Regarded as a surprising success despite debated creative stagnation, Wes Anderson has developed a sense of unique style and originality ever since the debut of his short film “Bottle Rocket” in 1996.
What makes him a prolific, productive auteur, comparable to the likes of Woody Allen, Quentin Tarantino and Alfred Hitchcock, is his unrelenting dedication to create the world he so desires; though sometimes sharing writing credits with the likes of Roman Coppola, Owen Wilson and Noah Baumbach, Anderson maintains his stance as the singular visionary by way of producing and ultimately directing his feature lengths.
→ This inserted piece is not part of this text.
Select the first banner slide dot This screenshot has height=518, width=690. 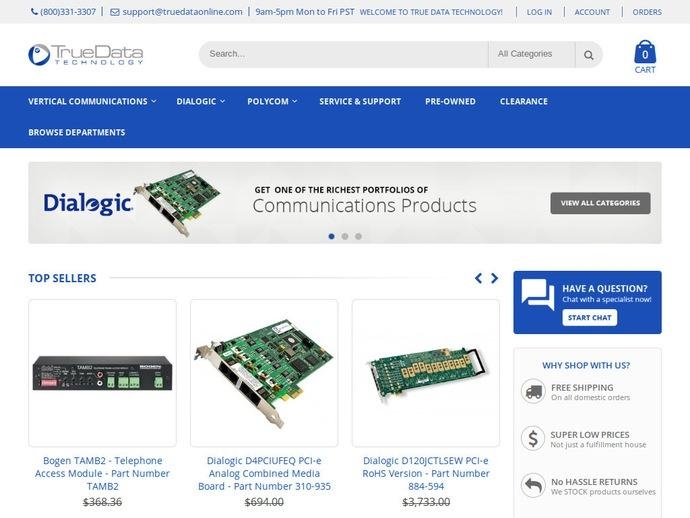coord(332,236)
His use of impeccable symmetry, wide-angle lens, slow-motion tracking shots, off-kilter slapstick comedy, saturated color palettes, a regular ensemble cast and ever-present Futura typeface all prepare you for an off-beat, whimsical tale where the young men are more mature than the elderly and families are lovable, dysfunctional centerpieces that are impossible to avoid.
The Grand Budapest Hotel, Anderson’s eighth feature, seeks to delight fans of his quirky, lovable canon and to charm those often miffed by his assumed acceptance of style-over-substance.
Taking place in the fictional Republic of Zubrowka, the film initially follows an unnamed older writer in the year 1968 recollecting an encounter he had in his earlier years with Mr. Zero Moustafa, the owner of the dilapidated Grand Budapest Hotel. Zero asks the writer to dine with him, and during their meal, he recalls how he gained ownership of what used to be a prestigious establishment.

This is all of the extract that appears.